U.S. Business Travelers Have a Better Grip on Compliance Issues, Report Says
A new report from American Express Global Business Travel found that U.S. employees had a better understanding of employers’ rules for business travel than counterparts in other countries and were less likely to “go rogue.”
Corporate travel policies are complex beasts, and in many countries around the world, compliance is a big problem.
One of those countries, however, is not the United States, where nearly 80 percent of workers claim to be “extremely familiar” with the policy, according to a new report from American Express Global Business Travel.

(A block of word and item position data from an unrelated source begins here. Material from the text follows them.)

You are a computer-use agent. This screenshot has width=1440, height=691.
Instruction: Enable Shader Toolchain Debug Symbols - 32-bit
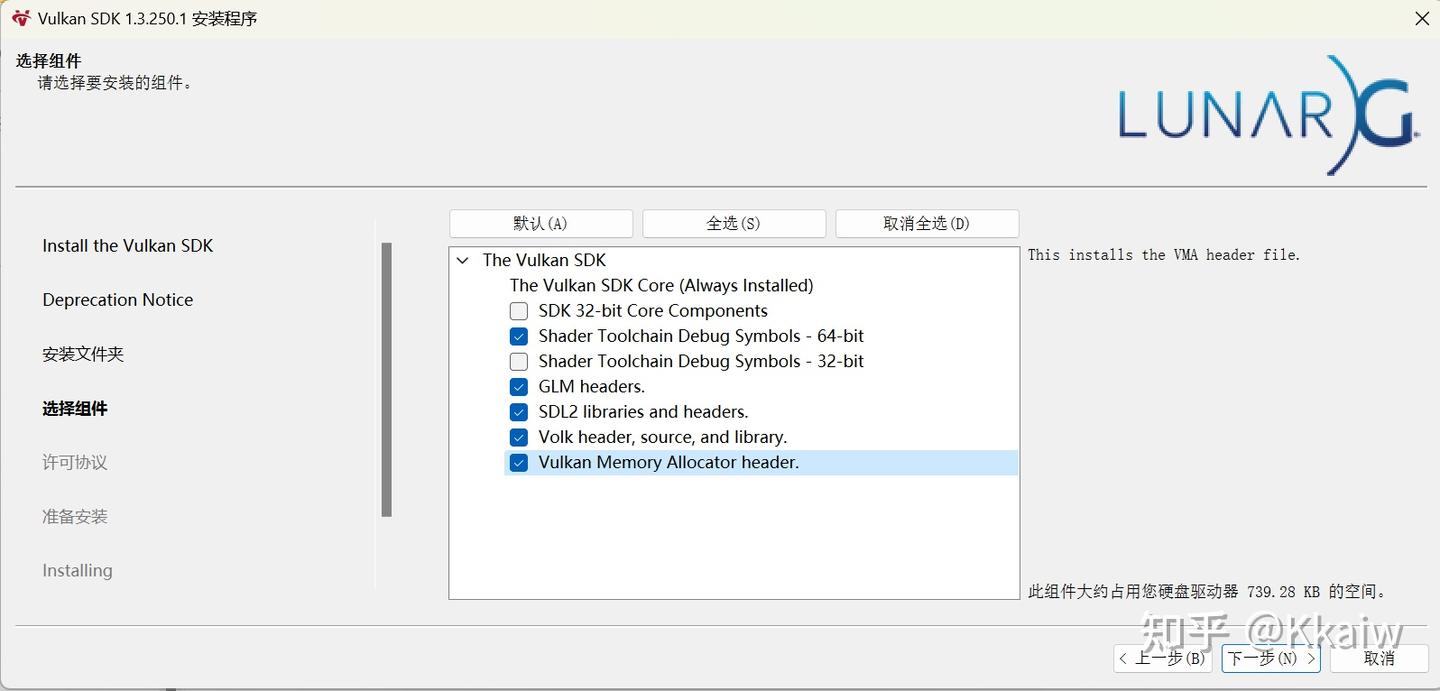tap(518, 361)
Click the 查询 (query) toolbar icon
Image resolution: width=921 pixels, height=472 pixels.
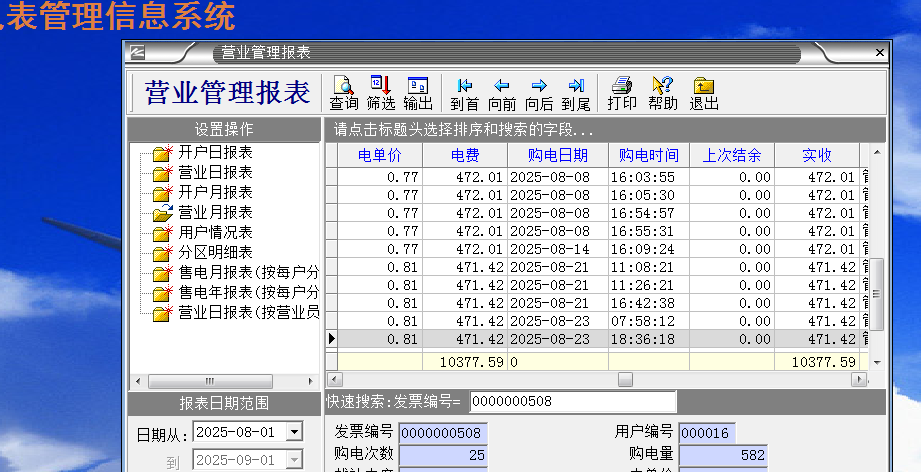point(344,93)
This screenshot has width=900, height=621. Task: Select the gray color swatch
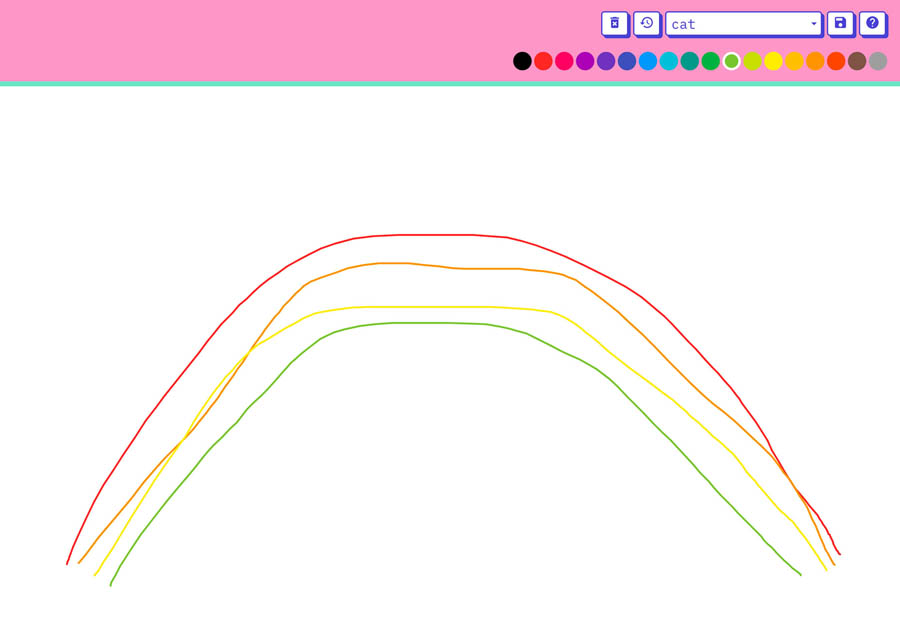[878, 61]
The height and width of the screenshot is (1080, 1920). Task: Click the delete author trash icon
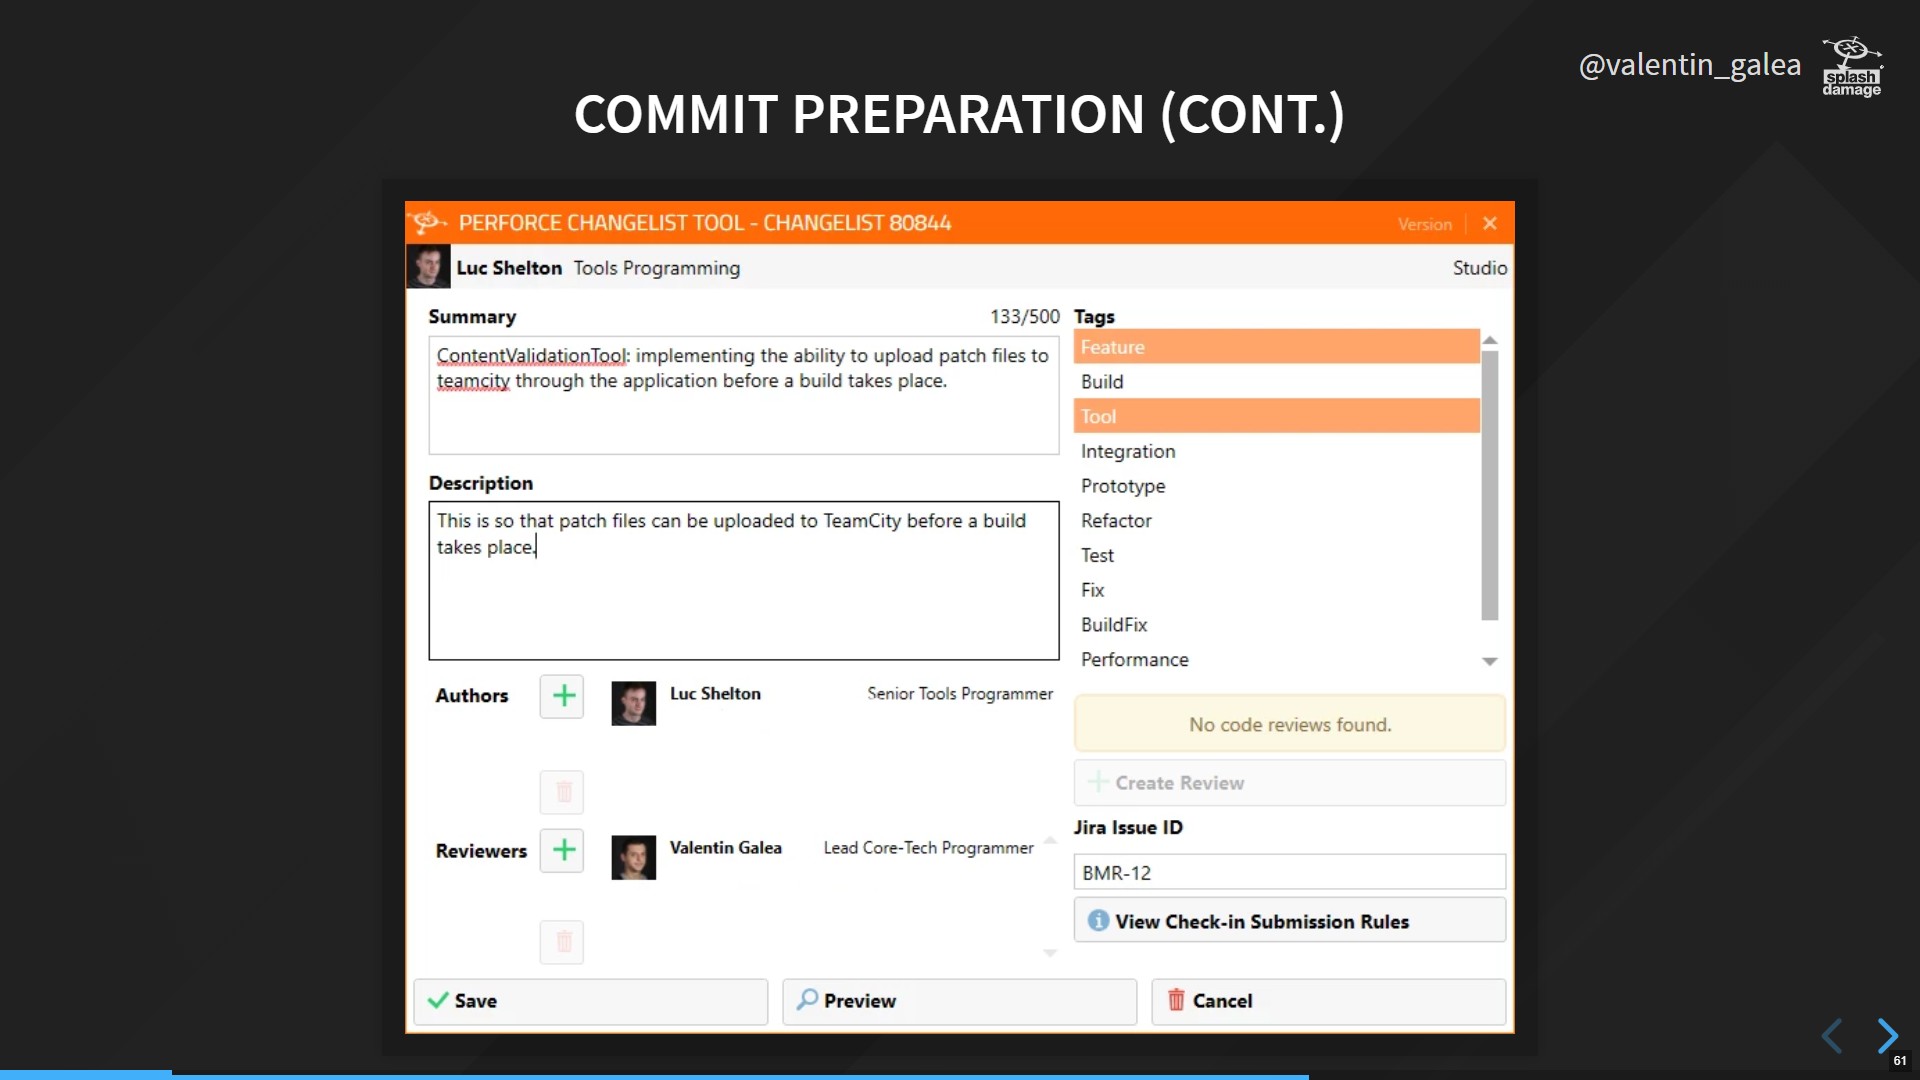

The company’s new Traveler 360º report [registration] found that just 21 percent of U.S. employees agreed with the sentiment that their company didn’t have a clear business travel policy—less than half that of other countries surveyed, including France (59 percent), Germany (58 percent), the U.K., India (53 percent each), Singapore (51 percent), and Australia (46 percent). This strong understanding of the travel policy among American employees seems to be a major reason why just 40 percent of U.S. workers say they “go rogue” on compliance—far lower than any other country.
The report emphasizes that the United States’ status as one that follows compliance rules is relatively unique.
“Regardless of how strict or relaxed their companies are on policy compliance, most travelers report not following the rules all the time,” the report states. “Here again, the U.S. is the only country that appears to be an outlier.”
So what makes an employee go rogue, anyway? According to the report, safety, convenience, and client proximity were major factors for breaking the rules.
The report suggested incentives, including paycheck bonuses associated with better compliance, was an effective strategy. (That said, a third of U.S. employees emphasized they did not need incentives to follow policy, far above every other country surveyed.)
Other key points of the report:
Reporting? Not so bad. As with other parts of the report, issues with booking and expensing were far less pronounced in the U.S. than with other countries. American employees were generally less likely than most other countries to book within two weeks of a trip, and expressed fewer complaints with the amount of time expense reporting and reimbursement took.
Pain points? Maintaining balance. Among U.S. business travelers, comfort and convenience seemed to be the biggest issues at play. When asked to highlight their three biggest challenges, U.S. employees cited day-to-day workload, being away from family, and travel outside of normal business hours (on nights, weekends, or holidays). But that wasn’t the case across the globe: While Australian employees picked the same three items in the same order, French employees focused on security issues.
Monitoring? No thanks. One thing that American business travelers don’t like is an employer who too aggressively attempts to track their every movement. Just 46 percent of U.S. employees said they were OK with their employer knowing where they were at all times, while 65 percent said their employer did not need to know. As far as communication, Americans seem to be fine with the level of interaction they have with their employer—just 16 percent said they felt their employer didn’t do enough to keep communication lines open.